Музыкант

Свернув со Свечного, я привычно  оказался на Лиговке и направился к Обводному каналу. Вдруг, словно ниоткуда, послышалась  минорная мелодия Шопена. На улицах Питера достаточно много уличных музыкантов, но такой инструмент, как фортепиано услышишь нечасто. Приблизившись, я увидел пожилого мужчину, который стоял у инструмента.  Бродяга был одет в длинное тёмное мешковатое пальто из-под которого виднелись некогда модные вельветовые брюки с разорванной штаниной и заношенные кроссовки, на голове у него была демисезонная вязанная шапка, а шею утеплял стеганный шарф. Концертный костюм совсем не соответствовал питерской погоде. Лицо мужчины было настолько спокойным, словно в этом городе не существовало больше никого, кроме него и его инструмента. Двухцветная палитра нот стёрла на время всё плохое, что происходило с ним в реальном мире и заменило черную полосу, белой. 
Я сразу обратил внимание на то, как легко и волшебно уличный музыкант творил печальную мелодию.

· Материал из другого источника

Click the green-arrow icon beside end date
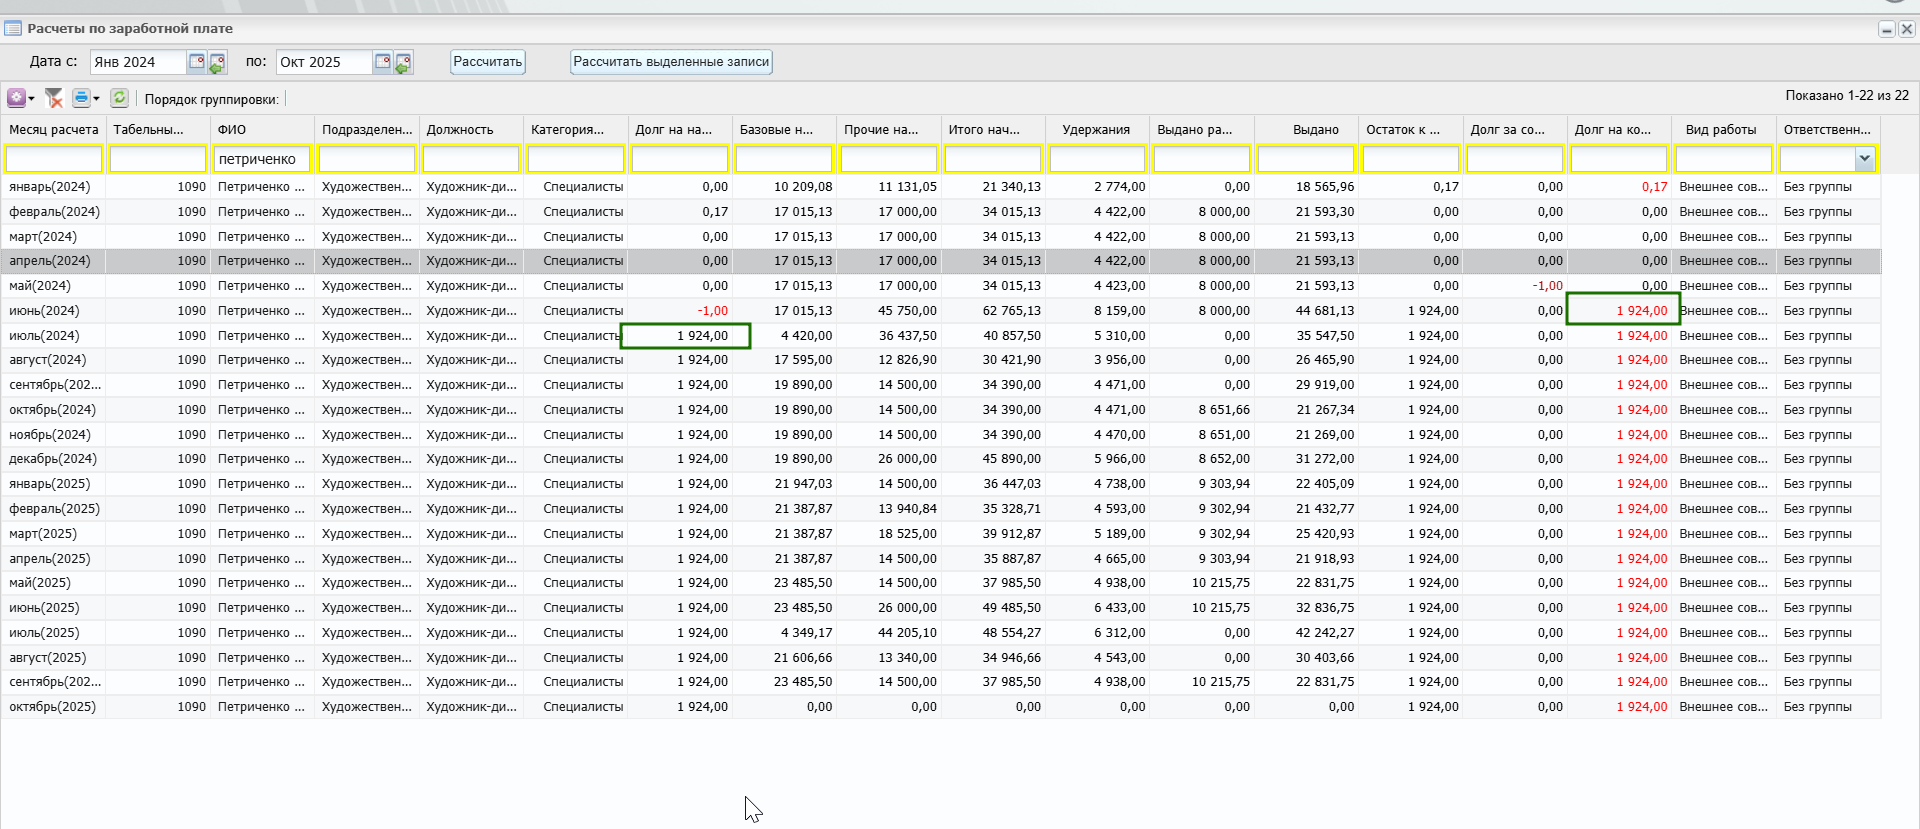(403, 63)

Подушечки его замерзших пальцев ловко касались черно-белых клавиш старого инструмента  и ноты забирались под одежду прохожих, заползали прямо в душу, тихонько зажигая в её глубине огоньки.
Этих бедолаг объединяло одно: инструмент и музыкант оказались под открытым небом, они оба выброшены  на кладбище сломанных жизнью вещей, забыты и никому не нужны. Сломанное редко кому-то  нужно, даже если его еще можно починить. И только сломанное сердце умеет любить, понимать и беречь такое же сломанное.

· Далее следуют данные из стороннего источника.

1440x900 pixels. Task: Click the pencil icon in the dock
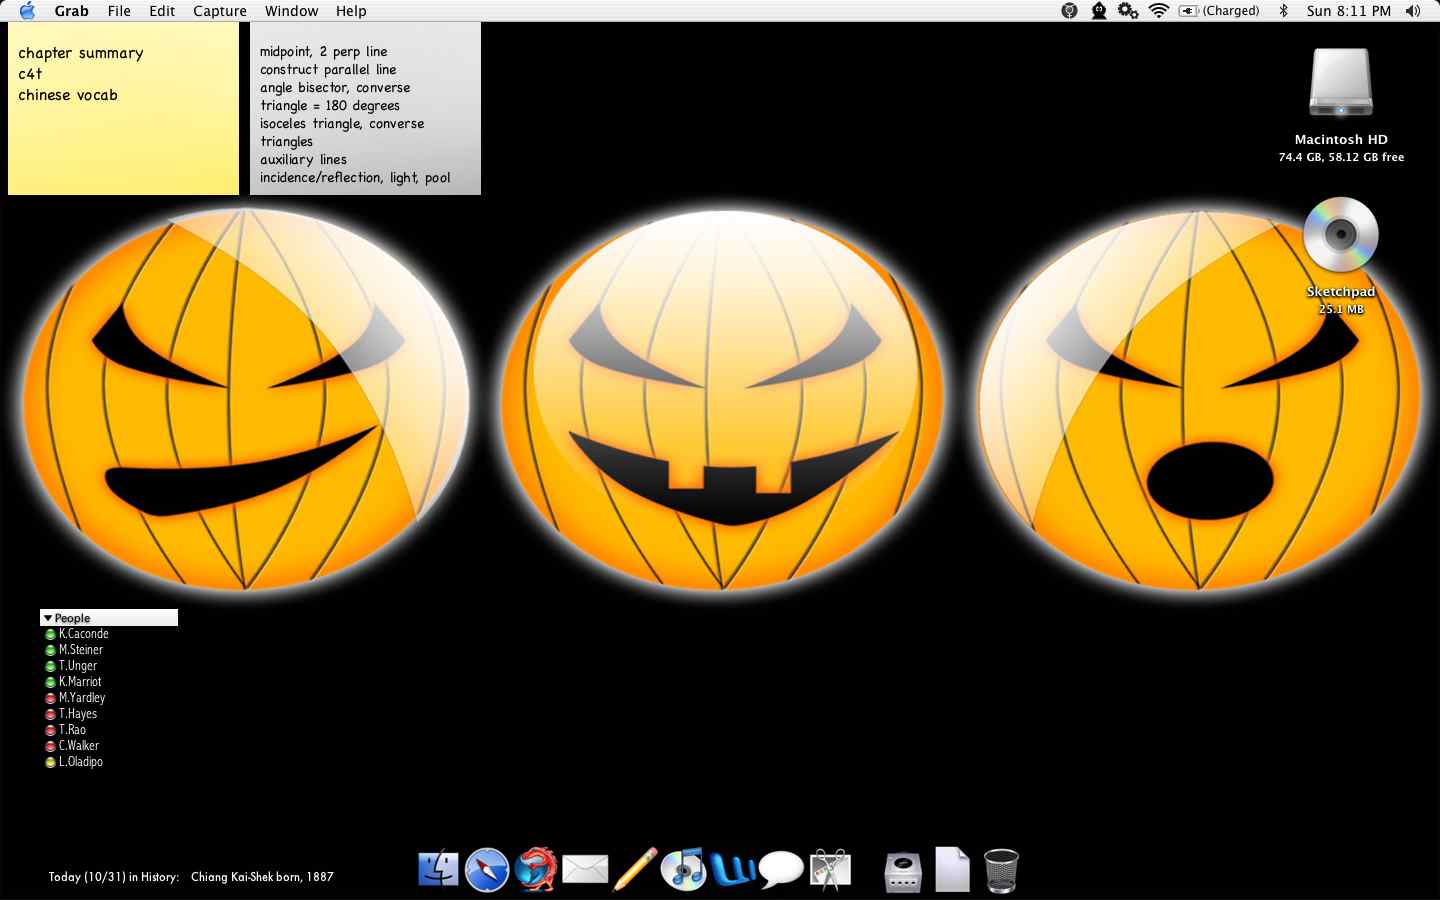click(x=635, y=870)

Несмотря на моросящий дождь, разгулявшившийся ветер и спешку, прохожие задерживались на музыкальном перекрестке. Каждый думал о своём. На лицах проступала светлая грусть. Поток эмоций обволакивал каждого, кто задержался на импровизированном концерте. Эта, светлых тонов музыкальная гамма, зацепила и меня. Я остановился. Мелодия, которую я слышал была до кома в горле прекрасна. Расстроенные ноты звучали словно робкие стоны и вызывали во мне смешанную бурю эмоций. Тональность боли сломанной души была одновременно и уродлива и красива. Парадокс, но мне никогда раньше не доводилось слышать столь мощного и виртуозного исполнения Шопена. И даже хмурый осенний Питер был солидарен и вдруг посветлел.